Children & Families
The federal No Child Left Behind Act allows parents to transfer their children out of failing or dangerous public schools.
But a new publication from Parent Leadership Associates, a parent-training organization, offers advice to parents who choose not to take advantage of those options.
"Ten Tips for Parents Who Choose to Stay Put" suggests that parents identify what's working well in a district and build on that.
"Amid the inevitable bad news and challenges, it's important to identify and celebrate successes," the publication says.
To help schools be more successful, it recommends that parents take assertive roles in pushing them to get more help for children who are struggling academically, and make sure children have the time and support they need to be well-prepared for school.
The publication also encourages parents to look for ways to be involved in their children's schools and to make sure schools are giving them ways to voice their opinions.

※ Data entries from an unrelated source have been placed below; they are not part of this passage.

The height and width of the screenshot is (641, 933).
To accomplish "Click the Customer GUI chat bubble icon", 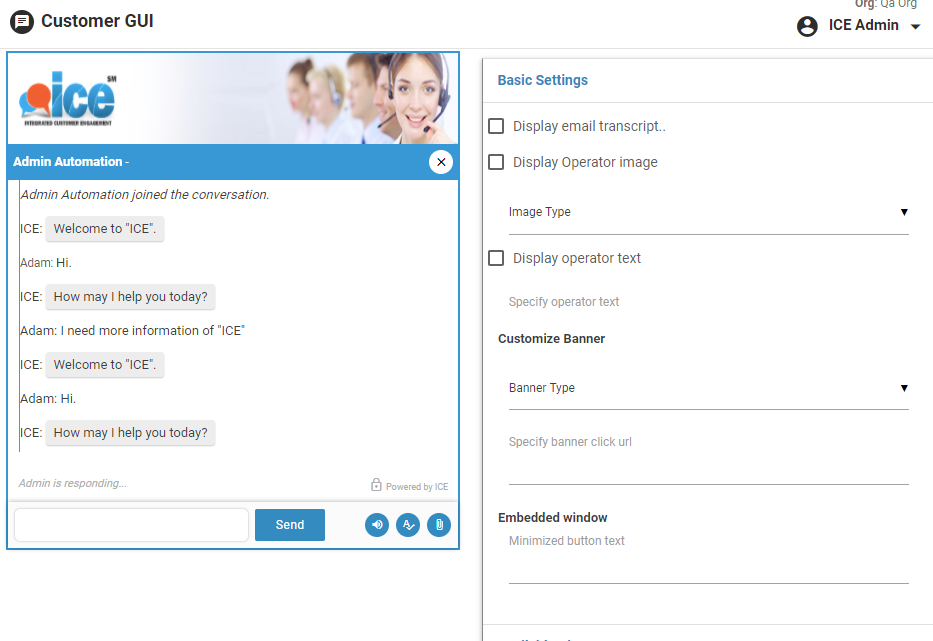I will tap(21, 21).
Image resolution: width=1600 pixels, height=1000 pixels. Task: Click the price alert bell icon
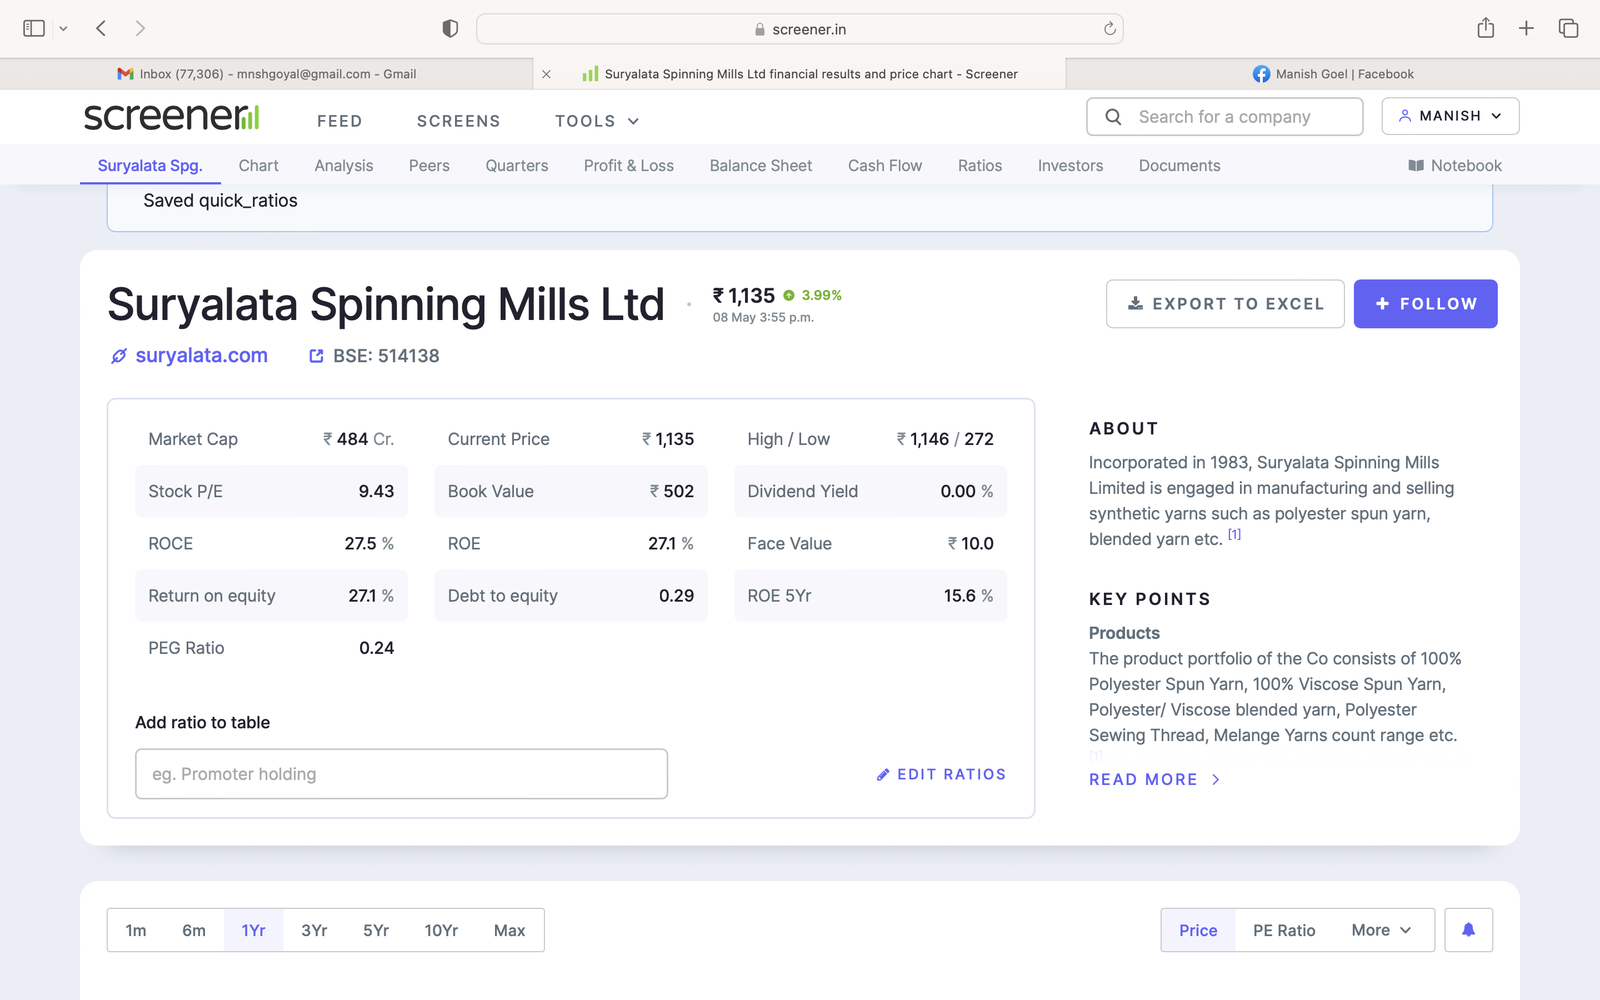[x=1468, y=930]
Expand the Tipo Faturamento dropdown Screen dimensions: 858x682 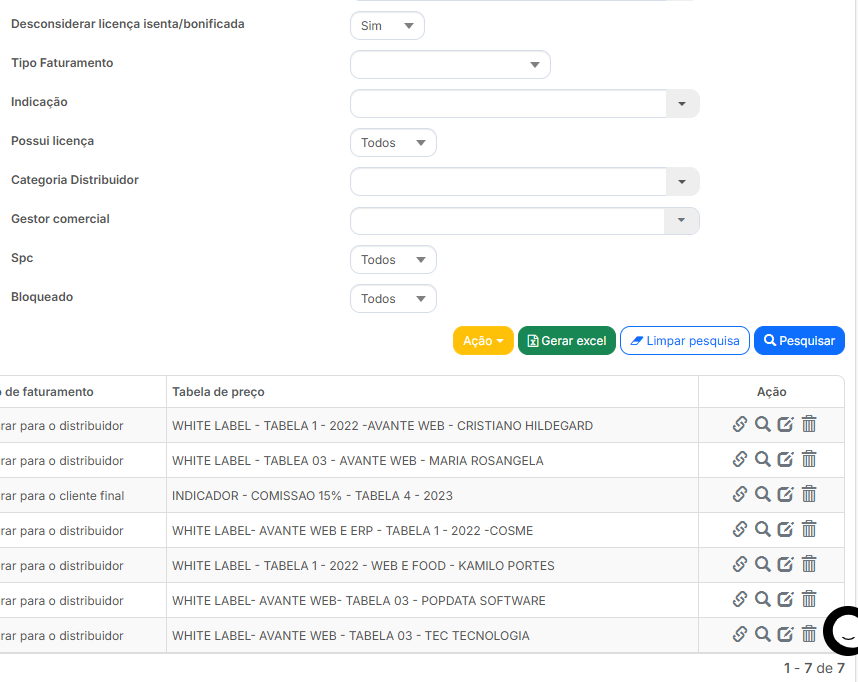pyautogui.click(x=450, y=65)
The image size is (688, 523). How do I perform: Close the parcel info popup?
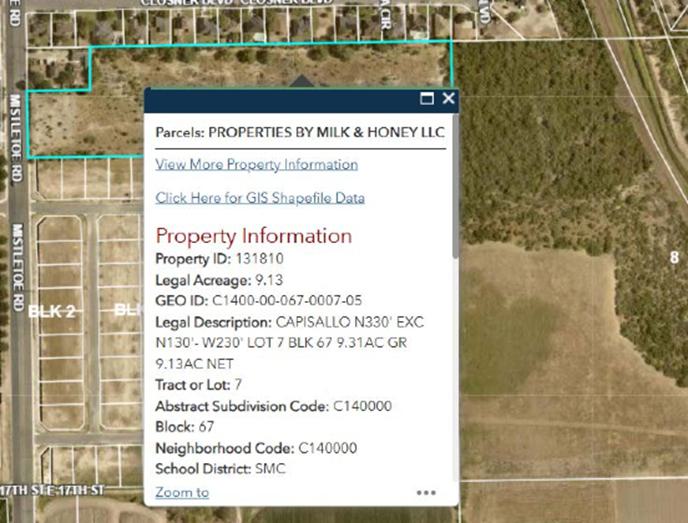448,99
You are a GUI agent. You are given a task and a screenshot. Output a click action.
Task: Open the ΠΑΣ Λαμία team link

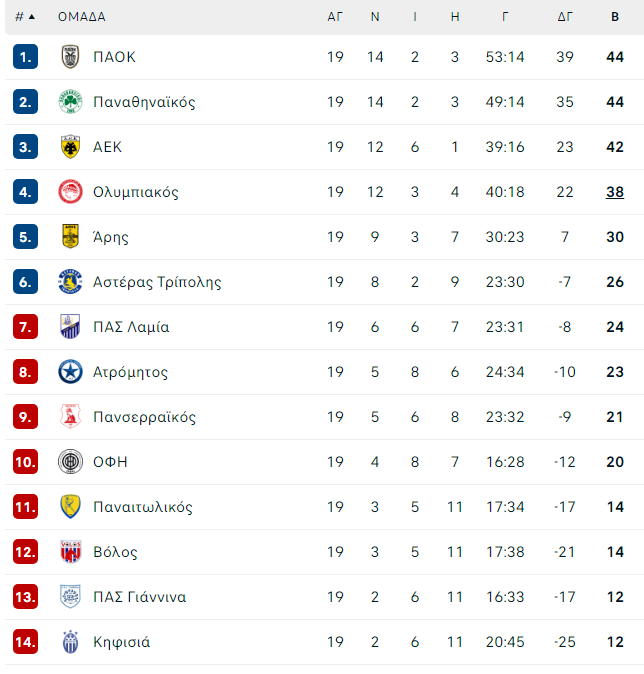point(131,327)
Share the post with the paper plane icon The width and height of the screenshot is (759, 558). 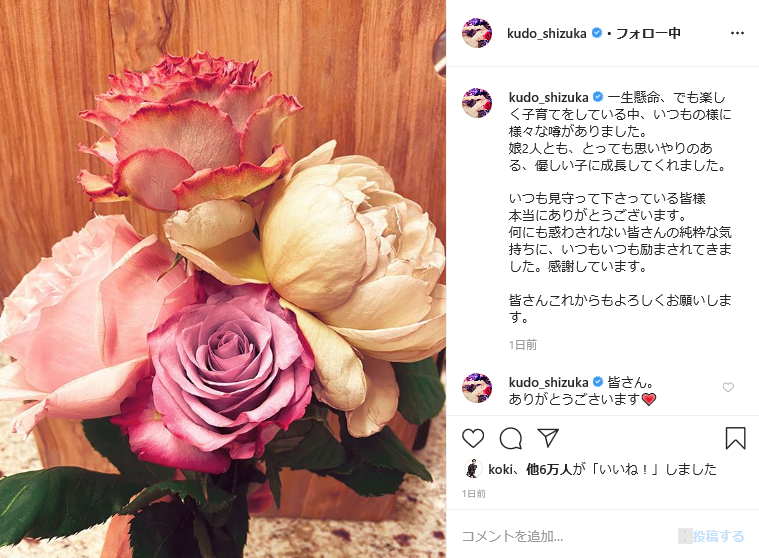pos(548,438)

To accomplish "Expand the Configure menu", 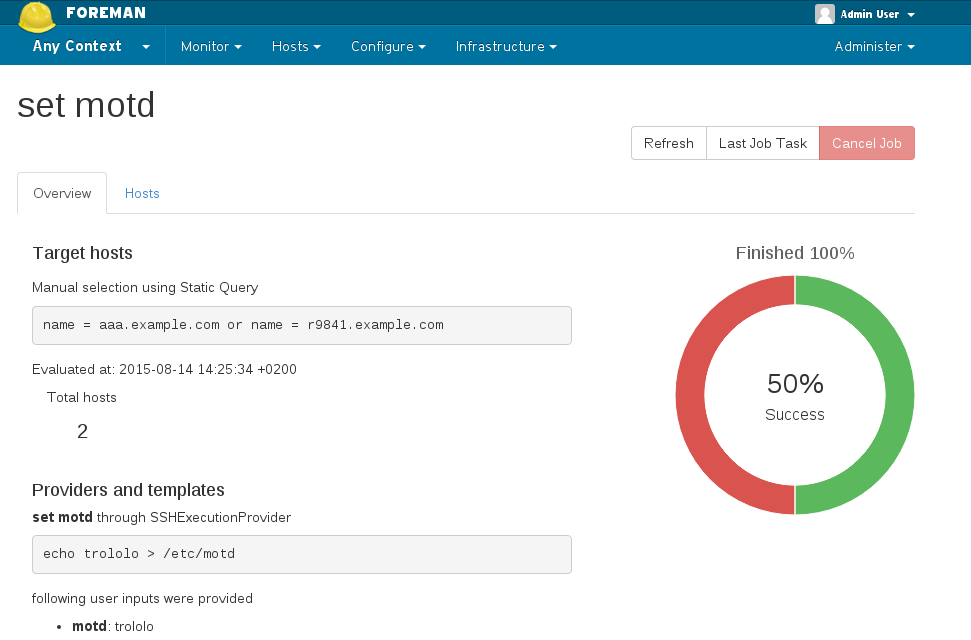I will [x=388, y=47].
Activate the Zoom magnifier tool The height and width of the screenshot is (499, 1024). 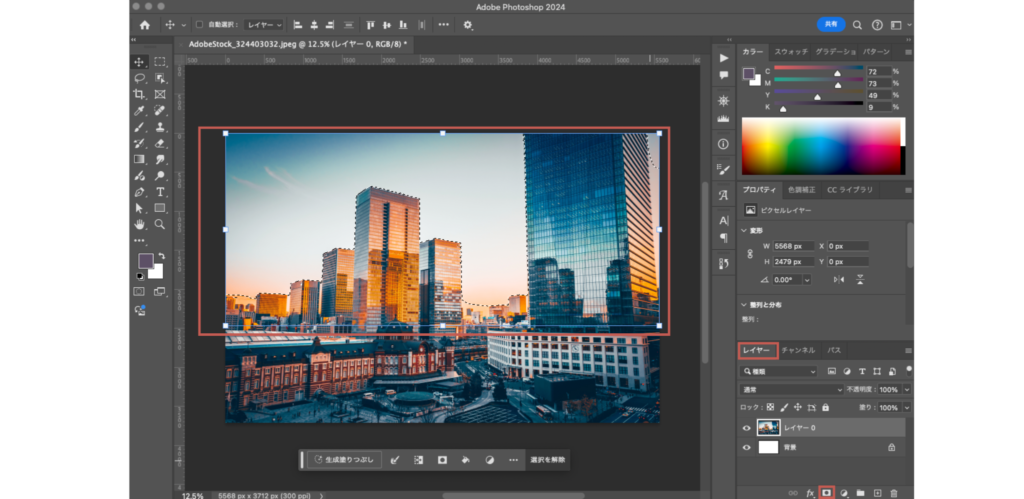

"Many schools have gotten limited input from parents in the past and their [school improvement] plans often sit on the shelf," the booklet says. "Now that schools face real consequences, such as losing students, there's a better chance that these plans will actually be used—and your voice will count."
The publication also emphasizes that parents should evaluate school improvement plans to make sure school leaders are focusing on areas where students need the most help.
In addition, it recommends that they talk with other parents about the school's "parent involvement policy," raising questions such as "What kind of training will parents get in order to better understand the school's academic standards and tests?"
Parent Leadership Associates is a joint effort between the Prichard Committee for Academic Excellence, a citizen's advocacy group based in Lexington, Ky., and KSA-Plus Communications, a marketing company in Arlington, Va.
Beyond the "Ten Tips" booklet, Parent Leadership Associates provides free publications that explain in greater detail what parents need to know about the No Child Left Behind Act.